The Mavrick Privacy Charter

Version1.0
EffectiveApril 15, 2026
> WHAT THIS DOCUMENT IS

This charter is a contractual statement of how Mavrick handles the data you trust to it. It binds Mavrick to specific commitments, listed below. Where this charter conflicts with a less-restrictive statement elsewhere on the Mavrick site or in Mavrick’s terms of service, this charter governs.

This charter is versioned. Every material change is a numbered, dated revision with a published diff. Customers may at any time request the version of this charter that was in effect on the date they signed Mavrick’s terms.

This charter does not replace the Terms of Service, the Data Processing Agreement, or applicable regulations (GDPR, CCPA). It is in addition to those documents and operates alongside them. In case of conflict between those documents and this charter, the more-protective provision applies to the customer’s data.

> THE FOUR HARD RULES

The following four rules are contractual commitments. Mavrick will not weaken any of them without a numbered version revision, a published diff, and 30 days’ notice to existing customers.

Rule 1No background channel reads.

Mavrick reads Slack channel history only when a user-triggered task is actively executing and reading that history is required to complete the task.

Mavrick does not run cron jobs that scan customer channels. Mavrick does not perform batch ingestion of channel content. Mavrick does not “read everything on install.”

In practice:When a user types @Mavrick what's our spend this week?, Mavrick may read recent thread context related to that question. When no user is actively asking Mavrick something, Mavrick is not reading.

Rule 2Participated-only persistence.

Mavrick stores the body content of a Slack message only when Mavrick was a direct party to that message — meaning a user @mentioned Mavrick, DMed Mavrick, or Mavrick replied in the thread.

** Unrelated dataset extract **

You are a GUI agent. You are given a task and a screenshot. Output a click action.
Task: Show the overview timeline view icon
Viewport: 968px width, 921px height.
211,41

Ambient channel content — messages between users that did not involve Mavrick — is never persisted to Mavrick's database.

In practice:Mavrick can see a message in real-time when reading channel context to fulfill a task (per Rule 1), but that message is not stored unless Mavrick was a direct party.

Rule 3The approval gate is architectural, not optional.

Every action Mavrick takes that mutates data in a customer's connected account — pausing a campaign, sending an email, transferring budget, modifying a record — requires explicit user approval before execution.

Mavrick does not offer an “always approve” preference. Customers cannot disable the approval gate per-tool, per-workspace, or per-user.

In practice:A customer cannot accidentally configure Mavrick to take destructive action without confirmation. The approval gate is part of the architecture, not a user setting.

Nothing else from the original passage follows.